Der Ritt war, bei dem herrlichsten Wetter, wirklich prachtvoll. Der, sowie wir die steilen Felsen erreichten, noch von alten Zeiten her durchgehends gepflasterte Pfad zog sich schroff an dem Hang in die Höhe und gewährte auf einzelnen Punkten einen wahrhaft prachtvollen Überblick über die Berge und das weit ausgedehnte Meer.

Die Entfernung zwischen Caracas und La Guayra könnte, wenn man imstande wäre, den Berg zu durchbohren, kaum mehr als anderthalb Leguas betragen, denn selbst auf diesem Zickzackweg, fortwährend bergauf und über den 5000 Fuß hohen Rücken, legt ein gutes Tier den ganzen Weg in vier Stunden zurück. Je höher wir aber stiegen, desto kleiner zeigten sich da unten die auf der Reede schaukelnden Schiffe, und entzückend wurde das Bild, wenn dann und wann die bunte, in ihre Kokospalmen hineingeschmiegte Hafenstadt einmal zum Vorschein kam und wie ein zierliches Miniaturbild zu unseren Füßen lag.

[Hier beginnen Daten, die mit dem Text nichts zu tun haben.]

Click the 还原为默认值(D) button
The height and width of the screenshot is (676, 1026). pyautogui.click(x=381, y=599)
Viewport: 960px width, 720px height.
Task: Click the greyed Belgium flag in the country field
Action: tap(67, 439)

Unterwegs fanden wir nur hier und da eine kleine Hacienda, die ein einlaufendes Tal benutzt hatte, um ein paar Acker Land urbar zu machen. Hier und da stand auch wohl eine einzelne Lehmhütte, wo die Arrieros übernachten und Reisende um ein billiges einen Becher voll Guarapo oder Chicha erhalten konnten. Sonst deckte nur wilder Wald die steilen Hänge, und da wir unsere Tiere ein wenig zu sehr schonten – einer unserer Begleiter konnte überdies gar nicht reiten –, so wurde es leider schon ziemlich spät, bis wir endlich die Höhe erreichten und dort nun plötzlich Caracas, weit ausgedehnt durch das ganze Tal, mit seinen in regelmäßigen Cuadras ausgelegten Straßen und mit den niederen, auf Erdbeben eingerichteten Häusern vor uns liegen sahen.

Leider durften wir nicht lange bei diesem wirklich malerischen Bild verweilen, denn die Sonne verschwand schon hinter den Bergen, und wir hatten noch einen langen und beschwerlichen Weg vor uns, um teils an den Hängen hin, dann noch über eine Höhe hinweg und nachher steil bergab, auf ausgewaschenen Pfaden die Stadt zu erreichen. Schon nach La Guayra hatte ich aber eine sehr freundliche und herzliche Einladung von einem Landsmann, Herrn Rothe aus Caracas, bekommen, um dort, solange ich mich in der Hauptstadt aufhielt, bei ihm zu wohnen, und sogar bis hier, in die Berge herauf, war mir mein Gastfreund entgegengekommen, um mich da zu begrüßen. Er kannte auch den Weg genau, den wir zu nehmen hatten, und nachdem wir da oben in einer Berghütte, in Ermangelung von etwas Besserem, als Willkommenstrunk einen Kognak getrunken hatten, der genau wie englisch Pflaster schmeckte, stiegen wir den steilen Hang hinab und ritten, etwa eine Stunde später, durch die Pforte von Caracas, wo uns der Torschreiber, ganz wie früher bei uns in glücklichen Zeiten, einen Real à Person für Pflastergeld abforderte.